Superintendent Greg Brown and the city's athletic program manager are disciplined in a case involving drinking after ballgames at a park.
By MICHAEL SANDLER, Times Staff Writer
© St. Petersburg Times, published June 4, 2002
LARGO -- The city's parks superintendent has been suspended for a week without pay for allowing city employees to drink alcohol on parks grounds during the course of six weeks.
Greg Brown, the highest-ranking manager in the department, admitted allowing a softball team he played on to drink beer in the parking lot after games in a city-sponsored league at the Whitesell Park.
The employees were off duty, but the city bans drinking at all parks.
Bill Conway, the city's athletic program manager and the direct supervisor of the softball league, also was suspended for one week. Both suspensions began Monday.
"I was a senior manager, and I should have made the call to tell them not to," Brown said. "I'm a nondrinker. I saw it, and I should have taken action."
The discipline was handed down Friday, two weeks after Brown was cleared in an unrelated investigation that alleged he looked the other way while one of his employees repeatedly made racially and sexually disparaging remarks.
City officials said they were tipped off about the drinking incidents by a city employee who read the report detailing the harassment investigation.
Brown's supervision of horticultural supervisor Gary McNichols was called into question after another employee reported that McNichols often used the word "n-----" at work.
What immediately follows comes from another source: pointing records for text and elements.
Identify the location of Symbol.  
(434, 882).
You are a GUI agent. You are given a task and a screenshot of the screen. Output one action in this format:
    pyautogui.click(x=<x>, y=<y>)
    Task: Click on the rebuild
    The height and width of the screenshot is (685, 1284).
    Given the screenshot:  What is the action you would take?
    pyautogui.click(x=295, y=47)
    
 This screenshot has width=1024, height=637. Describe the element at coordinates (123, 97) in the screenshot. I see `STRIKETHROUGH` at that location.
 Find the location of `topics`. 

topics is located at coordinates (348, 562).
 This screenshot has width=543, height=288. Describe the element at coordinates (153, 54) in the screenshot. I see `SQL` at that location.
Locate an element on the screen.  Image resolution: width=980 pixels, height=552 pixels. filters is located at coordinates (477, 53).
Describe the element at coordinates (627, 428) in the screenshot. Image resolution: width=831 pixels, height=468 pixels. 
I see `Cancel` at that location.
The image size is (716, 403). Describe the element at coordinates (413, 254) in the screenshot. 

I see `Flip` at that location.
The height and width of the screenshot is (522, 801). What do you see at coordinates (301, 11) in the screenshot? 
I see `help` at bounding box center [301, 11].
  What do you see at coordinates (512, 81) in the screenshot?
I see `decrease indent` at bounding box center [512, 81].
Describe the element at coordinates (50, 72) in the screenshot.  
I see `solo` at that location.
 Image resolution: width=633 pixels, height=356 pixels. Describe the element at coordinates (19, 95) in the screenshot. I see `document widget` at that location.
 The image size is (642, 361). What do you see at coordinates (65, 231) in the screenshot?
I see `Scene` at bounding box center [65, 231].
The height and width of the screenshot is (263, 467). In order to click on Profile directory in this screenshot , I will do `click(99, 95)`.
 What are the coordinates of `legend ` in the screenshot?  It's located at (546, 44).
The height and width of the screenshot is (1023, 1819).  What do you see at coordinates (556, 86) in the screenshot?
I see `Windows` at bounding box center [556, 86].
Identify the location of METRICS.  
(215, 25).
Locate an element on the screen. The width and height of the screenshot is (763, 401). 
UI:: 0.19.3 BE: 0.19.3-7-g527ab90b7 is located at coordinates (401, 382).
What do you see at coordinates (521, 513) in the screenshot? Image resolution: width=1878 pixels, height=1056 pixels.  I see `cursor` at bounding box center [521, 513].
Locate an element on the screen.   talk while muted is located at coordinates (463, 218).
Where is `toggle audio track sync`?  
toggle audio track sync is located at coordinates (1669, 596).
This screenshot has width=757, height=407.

Brown, 33, an employee since 1997, said Monday that his suspension has nothing to do with the harassment investigation.
"The two really don't seem linked to me," said Brown. "As soon as I knew it (harassment) was going on, I felt the employee needed to be terminated."
Johny Pollack, a foreman in the department who is black, first complained about McNichols' behavior to Brown and Cathy Santa, Largo's recreation, parks and arts director, on Feb. 13.
Within about two weeks, Brown forced McNichols to resign. But Pollack alleged that Brown and foreman Terence Wojdan subsequently harassed him.
Pollack's allegation prompted the investigation that ultimately cleared Brown. Wojdan received a letter of reprimand.
The investigation also concluded at least 10 other employees noticed McNichols' insensitive remarks. They said he posted sexually explicit jokes on the same bulletin board Brown used for posting announcements.
"It is difficult to believe you never heard it," Santa wrote in an e-mail to Brown on May 20, just before she left for vacation. "But if you did not you must reinforce to your staff to make you aware immediately of any harassment situation occurring in the parks division."
Santa said Brown, Wojdan and McNichols all played together on the softball team.
An employee who read the investigation report told City Manager Steven Stanton that some of the comments made were done so after work at a softball game where employees drank, Stanton said.